I too find it is "fun" to play with numbers, but just not as frequently.
Every quarter I load up a multiple page Excel spread sheet to review my holdings' performance and compare my returns with relevant benchmarks.
I was not "bash"ing anyone.
Has anyone taken action as a result of "judging the effective actions of the actively managed fund that investors are paying fees for. "?
Again, funds are long term investments. Trying to time fund trading is mostly a losing proposition.
This fund has been managed by Kaul for how many years? Has he had a good track record? Even a "good" fund manager may experience a few bumps, which apparently will scare retail investors to sell/time their holdings. Over the long run, the bumps become blips.
I would be more concerned if / when Kaul departs than whether the fund he is managing is up more than its peers or down more than its peers on a SHORT TERM basis.
With so much info available, a lot of retail "investors" trade much more frequently than is wise.
I don't claim to be a long term investor; I am a long term investor.
"why do you even care enough to read these posts in the first place."
Mostly entertainment, but from time I get a decent nugget of info from various message boards.
I agree it is best to remain educated, but when it comes to FUND investing, I go with a sector I want exposure to and leave the heavy lifting to the fund manager and choose not to second guess him or her.
"how many canv and cann do you have"
I presume you are asking another poster the percentage weighting of these positions relative to his/her entire portfolio, right? Number of shares, by themselves is rather meaningless.
"Some people want to know the price at the closing bell"

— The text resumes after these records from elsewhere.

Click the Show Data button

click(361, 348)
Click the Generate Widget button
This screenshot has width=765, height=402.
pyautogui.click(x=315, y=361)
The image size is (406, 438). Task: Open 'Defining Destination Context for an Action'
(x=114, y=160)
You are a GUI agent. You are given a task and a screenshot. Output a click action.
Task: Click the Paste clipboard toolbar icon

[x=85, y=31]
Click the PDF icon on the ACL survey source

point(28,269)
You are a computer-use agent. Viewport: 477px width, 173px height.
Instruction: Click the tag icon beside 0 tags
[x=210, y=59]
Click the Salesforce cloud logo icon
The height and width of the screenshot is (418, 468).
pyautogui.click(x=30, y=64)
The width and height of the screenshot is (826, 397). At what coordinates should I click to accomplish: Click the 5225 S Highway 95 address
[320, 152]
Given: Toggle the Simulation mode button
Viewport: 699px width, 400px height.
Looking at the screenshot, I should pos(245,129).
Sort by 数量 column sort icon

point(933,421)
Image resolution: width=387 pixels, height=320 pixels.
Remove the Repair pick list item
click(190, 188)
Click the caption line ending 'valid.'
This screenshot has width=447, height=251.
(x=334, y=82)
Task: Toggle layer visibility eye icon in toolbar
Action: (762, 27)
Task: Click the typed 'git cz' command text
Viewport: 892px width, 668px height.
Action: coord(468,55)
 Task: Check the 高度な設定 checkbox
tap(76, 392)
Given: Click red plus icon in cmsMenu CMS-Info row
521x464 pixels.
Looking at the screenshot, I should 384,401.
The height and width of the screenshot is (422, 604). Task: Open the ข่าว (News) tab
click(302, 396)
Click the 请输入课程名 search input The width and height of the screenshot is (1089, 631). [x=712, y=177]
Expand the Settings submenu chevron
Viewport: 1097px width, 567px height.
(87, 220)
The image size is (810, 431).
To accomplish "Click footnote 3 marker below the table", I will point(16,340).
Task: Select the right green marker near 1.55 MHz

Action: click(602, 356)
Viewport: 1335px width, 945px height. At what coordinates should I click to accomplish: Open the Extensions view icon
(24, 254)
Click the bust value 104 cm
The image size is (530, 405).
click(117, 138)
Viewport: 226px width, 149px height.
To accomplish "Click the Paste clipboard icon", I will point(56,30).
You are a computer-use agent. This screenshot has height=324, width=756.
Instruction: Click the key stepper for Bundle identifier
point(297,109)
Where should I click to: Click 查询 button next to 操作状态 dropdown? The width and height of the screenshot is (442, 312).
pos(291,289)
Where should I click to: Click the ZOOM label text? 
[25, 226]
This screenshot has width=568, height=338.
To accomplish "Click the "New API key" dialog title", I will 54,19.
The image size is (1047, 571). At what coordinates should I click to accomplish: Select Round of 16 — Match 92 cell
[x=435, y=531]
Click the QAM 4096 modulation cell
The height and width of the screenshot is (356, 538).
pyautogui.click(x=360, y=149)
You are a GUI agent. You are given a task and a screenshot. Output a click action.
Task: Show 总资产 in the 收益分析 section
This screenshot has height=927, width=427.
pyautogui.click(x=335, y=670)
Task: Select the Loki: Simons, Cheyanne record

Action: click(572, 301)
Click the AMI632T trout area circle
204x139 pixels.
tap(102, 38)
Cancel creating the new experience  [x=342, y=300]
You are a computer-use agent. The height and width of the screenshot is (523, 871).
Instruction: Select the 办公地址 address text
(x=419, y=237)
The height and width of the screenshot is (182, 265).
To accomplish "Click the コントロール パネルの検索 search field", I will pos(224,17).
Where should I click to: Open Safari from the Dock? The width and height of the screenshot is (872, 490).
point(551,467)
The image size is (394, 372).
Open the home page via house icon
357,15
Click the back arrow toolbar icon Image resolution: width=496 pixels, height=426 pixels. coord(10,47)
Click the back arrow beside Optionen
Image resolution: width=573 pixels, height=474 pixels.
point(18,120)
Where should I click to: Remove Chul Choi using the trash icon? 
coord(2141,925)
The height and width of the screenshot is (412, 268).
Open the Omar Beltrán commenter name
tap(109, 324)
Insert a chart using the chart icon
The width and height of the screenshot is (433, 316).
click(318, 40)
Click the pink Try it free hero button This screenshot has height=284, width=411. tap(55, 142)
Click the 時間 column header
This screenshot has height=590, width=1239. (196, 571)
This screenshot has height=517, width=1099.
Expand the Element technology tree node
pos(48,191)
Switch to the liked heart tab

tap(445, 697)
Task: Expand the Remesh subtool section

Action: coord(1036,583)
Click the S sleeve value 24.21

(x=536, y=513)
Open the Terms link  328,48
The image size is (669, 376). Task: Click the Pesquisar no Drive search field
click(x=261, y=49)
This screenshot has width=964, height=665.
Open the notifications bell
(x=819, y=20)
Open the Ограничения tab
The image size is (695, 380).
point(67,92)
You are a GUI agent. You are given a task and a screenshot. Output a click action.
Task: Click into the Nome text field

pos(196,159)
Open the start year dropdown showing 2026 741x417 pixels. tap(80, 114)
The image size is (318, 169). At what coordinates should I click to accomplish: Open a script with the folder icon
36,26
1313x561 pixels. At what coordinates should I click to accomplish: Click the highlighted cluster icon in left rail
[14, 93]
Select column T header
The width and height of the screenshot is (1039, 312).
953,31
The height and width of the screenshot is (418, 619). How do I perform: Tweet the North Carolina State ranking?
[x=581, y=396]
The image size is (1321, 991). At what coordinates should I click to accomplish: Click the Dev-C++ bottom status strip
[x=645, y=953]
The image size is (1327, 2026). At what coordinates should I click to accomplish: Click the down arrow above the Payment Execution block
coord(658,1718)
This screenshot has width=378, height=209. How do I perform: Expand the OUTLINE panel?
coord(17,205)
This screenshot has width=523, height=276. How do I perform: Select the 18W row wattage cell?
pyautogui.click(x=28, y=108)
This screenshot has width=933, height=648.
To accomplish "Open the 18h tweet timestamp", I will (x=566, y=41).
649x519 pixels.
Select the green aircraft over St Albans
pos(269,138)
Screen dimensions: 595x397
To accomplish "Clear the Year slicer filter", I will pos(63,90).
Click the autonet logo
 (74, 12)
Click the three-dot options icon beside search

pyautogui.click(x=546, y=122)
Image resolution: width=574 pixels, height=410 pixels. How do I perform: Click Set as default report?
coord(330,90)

I'm not one of them! I have some patience and can wait the extra minutes, for days that I care to see the NAV. If one was trading, I certainly can appreciate the benefit of knowing a position's value throughout the DAY--obviously a mutual fund is not a suitable trading vehicle. Given that mutual funds are LONG term investments, I'm not concerned about day to day NAV fluctuations.
For perspective, I've held a couple funds for 20 years and I have owned several individual equities for 10+, 20+ years; with my "oldest" position: purchased 7/1/71.
It is easy to get whipped up about a position, or the market in general, since fresh information is constantly available. In the old days, I had to look up a quote in a newspaper for the prior days close. Today, more information, all of the time, most likely leads retail to trade more frequently, which can be detrimental to one's financial health.
It is rather folly to compare an uninsured INVESTMENT with an insured (up to $250K) SAVINGS vehicle.
Likewise, as chicken astutely noted, it is also folly to compare PE ratios of companies in unrelated businesses.
"Yes, I do like splits...mine always seem to redouble again in a reasonable amount of time."
Dare I suggest that the MARKET CAP of such companies would likely "redouble again in a reasonable amount of time" if the stock had NOT been split!